◆ Selected extract ◆
** begin **
Exploring the Iron Law of Cloud-Era Datacenter Infrastructure

On more than occasion in the recent past, I’ve discussed why I believe Nvidia’s impressive sprint to nosebleed heights on the stock market has set the stage for a descent to a more modest plateau. In the end, Nvidia’s inevitable decline in market valuation will result from its outsize success rather than from strategic or tactical missteps. 

Despite the relentless hype about genAI, the technology does not represent a revolutionary epoch in the history of information technology. GenAI remains a potentially useful, productivity-enhancing technology, more for some industries and professions than for others, but it has been egregiously oversold as a miraculous panacea that will imminently remedy all the problems of society and industry. 

In the longer term? Well, AI might eventually have broader and deeper applicability, especially if it evolves beyond rudimentary probabilistic models and gets closer to approximating the fever dream of reasoning and thinking machines posited by artificial general intelligence (AGI). That prospect, if it ever comes, is more than a decade out, discouraging some observers while comforting others. Unfortunately for the would-be purveyors of AGI, savvy investors and responsible enterprise IT departments generally aren’t deploying capital today for a speculative payoff that’s more than a decade away from coming to fruition. Far-sightedness has its limits, particularly when money is involved. You can only tell loan sharks so many times that you'll pay them tomorrow before a tire iron makes an unwelcome appearance.
** end **
◆ Given data ◆
** begin **
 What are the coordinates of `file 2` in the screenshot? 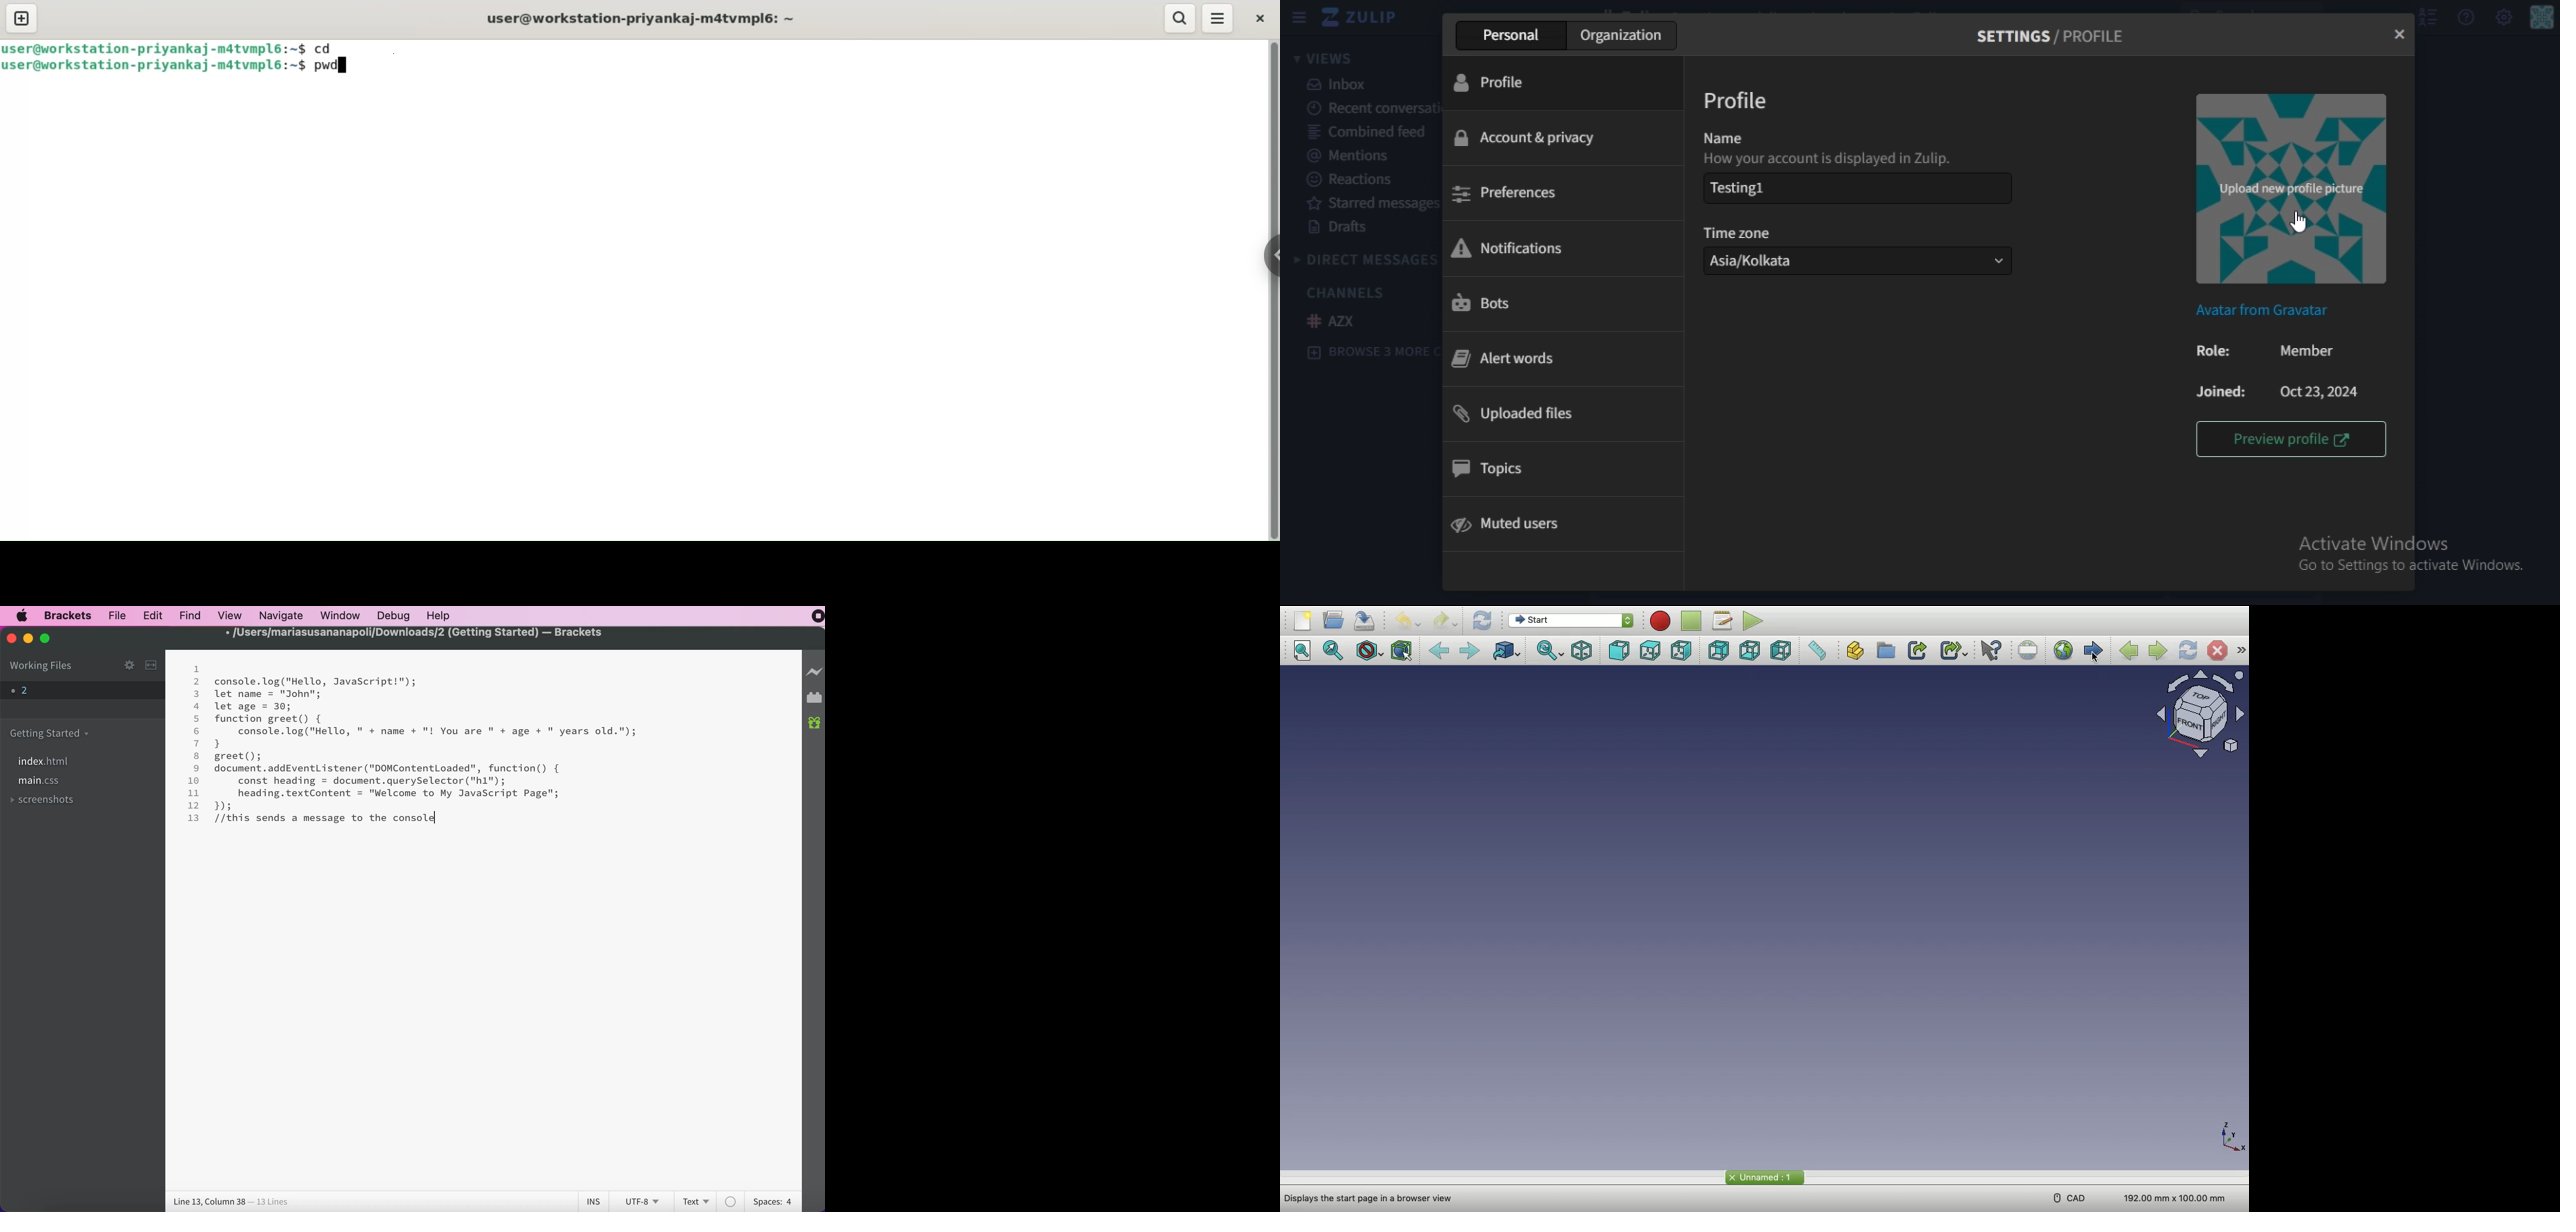 It's located at (24, 692).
** end **
◆ Set tasks ◆
1. List every hyphenated word in the essay on cloud-era datacenter infrastructure.
2. Continue the essay on cloud-era datacenter infrastructure, beginning after its final sentence.

◆ Responses in order ◆
1.
Cloud-Era
productivity-enhancing
would-be
Far-sightedness

2.
In our immediate circumstances, we are still living in what we might call the Cloud Era, which began in about 2007 and will likely continue for another decade. In this context, GenAI represents not a self-sustaining market in its own right, but more a booster rocket for accelerated cloud growth. Relatively new and pre-existing workloads were already migrating to the major clouds (AWS, Microsoft Azure, Google Cloud) at a brisk pace; genAI is another migratory class of application destined for the cloud. Yes, you might object and say that some genAI is running in enterprise on-premises environments, but the trend toward cloud deployments is well established and is set to predominate for years to come.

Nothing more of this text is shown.